— start Text section —

The function msr would not normally be called directly by the user. It is the low-level creator function that makes an object of class "msr" from raw data.

The first argument qscheme is a quadrature scheme (object of class "quad"). It is typically created by quadscheme or extracted from a fitted point process model using quad.ppm. A quadrature scheme contains both data points and dummy points. The data points of qscheme are used as the locations of the atoms of the measure. All quadrature points (i.e. both data points and dummy points) of qscheme are used as sampling points for the density of the continuous component of the measure.

The argument discrete gives the values of the atomic component of the measure for each data point in qscheme. It should be either a numeric vector with one entry for each data point, or a numeric matrix with one row for each data point.

The argument density gives the values of the density of the diffuse component of the measure, at each quadrature point in qscheme. It should be either a numeric vector with one entry for each quadrature point, or a numeric matrix with one row for each quadrature point.

If both discrete and density are vectors (or one-column matrices) then the result is a signed (real-valued) measure. Otherwise, the result is a vector-valued measure, with the dimension of the vector space being determined by the number of columns in the matrices discrete and/or density. (If one of these is a $k$-column matrix and the other is a 1-column matrix, then the latter is replicated to $k$ columns).

The class "msr" has methods for print, plot and [. There is also a function Smooth.msr for smoothing a measure.

##### Value

An object of class "msr".

##### Guide to using measures

Objects of class "msr", representing measures, are returned by the functions residuals.ppm, dfbetas.ppm, dffit.ppm and possibly by other functions.

There are methods for printing and plotting a measure, along with many other operations, which can be listed by typing methods(class="msr").

The print and summary methods report basic information about a measure, such as the total value of the measure, and the spatial domain on which it is defined.

— end Text section —

■ Problems ■
A. Using the msr documentation, explain why users would not normally call msr directly.
B. Answer these questions from the msr documentation:
(i) What class of object must the argument qscheme be?
(ii) Which function extracts a quadrature scheme from a fitted point process model?
(iii) What basic information do the print and summary methods report about a measure?
C. Continue the msr documentation from its last sentence.

— start Listing —

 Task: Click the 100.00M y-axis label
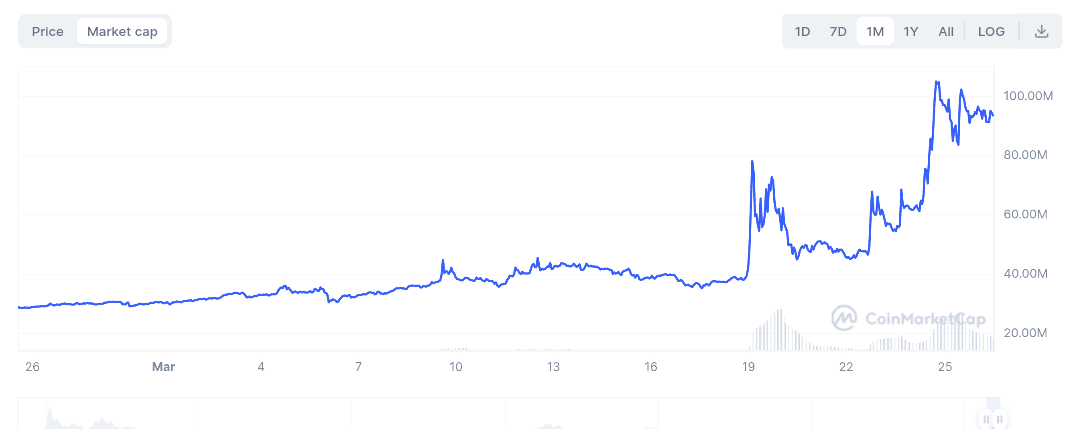[1029, 96]
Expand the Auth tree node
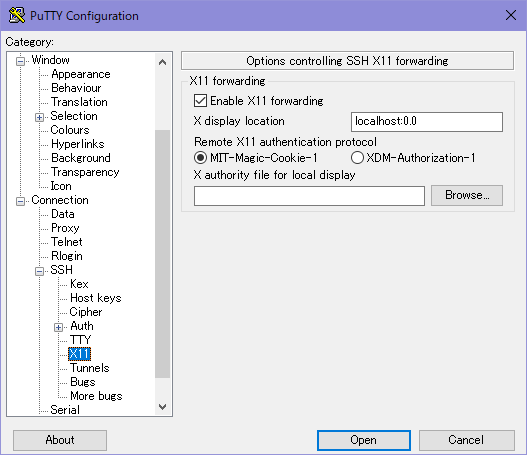527x455 pixels. click(x=58, y=327)
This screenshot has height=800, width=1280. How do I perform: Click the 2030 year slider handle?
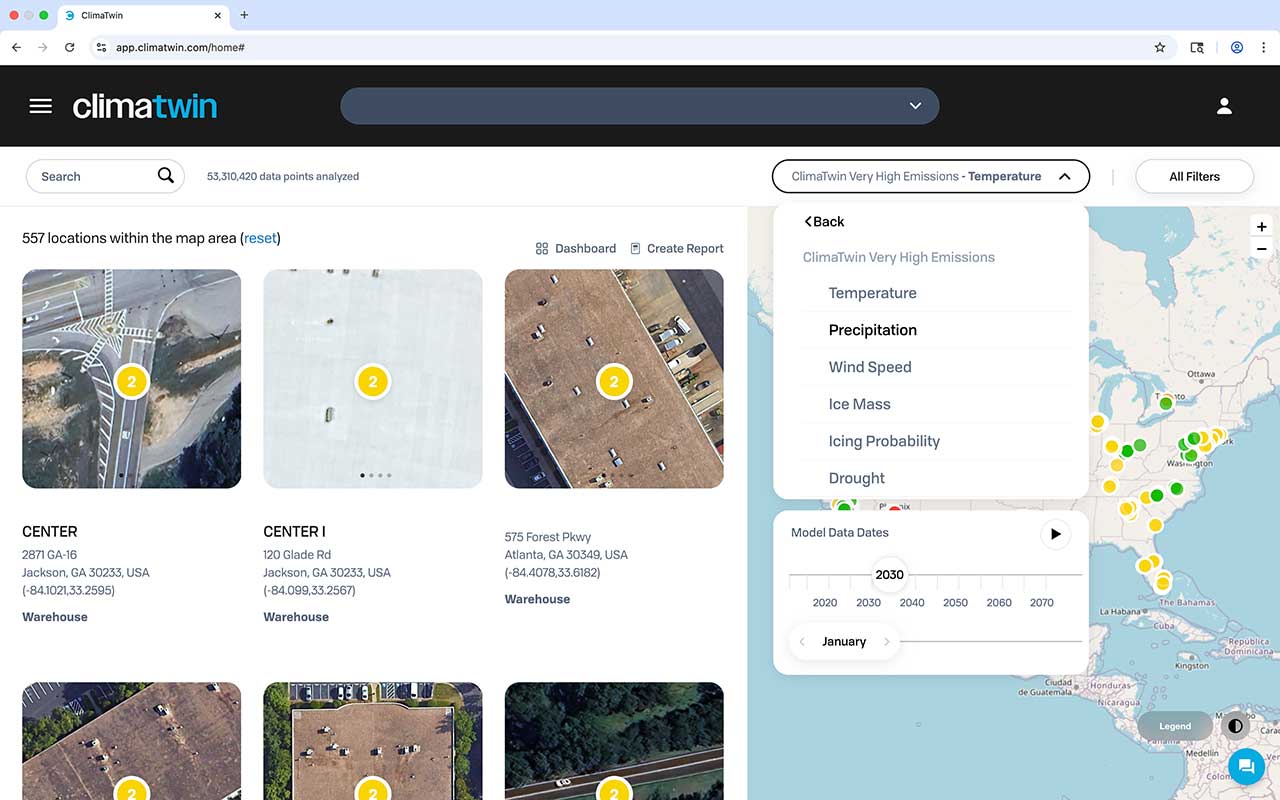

— end Listing —

■ Results ■
A. msr is the low-level creator function that builds an object of class "msr" from raw data, so users would not normally call it themselves.

B.
(i) Class "quad".
(ii) quad.ppm.
(iii) The total value of the measure and the spatial domain on which it is defined.

C.
The plot method displays the measure. It is documented separately in plot.msr.

A measure can be smoothed using Smooth.msr, yielding a pixel image which is sometimes easier to interpret than the plot of the measure itself.

The subset operator [ can be used to restrict the measure to a subregion of space, or to extract one of the scalar components of a vector-valued measure. It is documented separately in [.msr.

The total value of a measure, or the value on a subregion, can be obtained using integral.msr. The value of a measure m on a subregion B can be obtained by integral(m, domain=B) or integral(m[B]). The values of a measure m on each tile of a tessellation A can be obtained by integral(m, domain=A).

Some mathematical operations on measures are supported, such as multiplying a measure by a single number, or adding two measures.

Measures can be separated into components in different ways using as.layered.msr, unstack.msr and split.msr.

Internal components of the data structure of an "msr" object can be extracted using with.msr.

##### References

Baddeley, A., Turner, R., Moller, J. and Hazelton, M. (2005) Residual analysis for spatial point processes. Journal of the Royal Statistical Society, Series B 67, 617--666.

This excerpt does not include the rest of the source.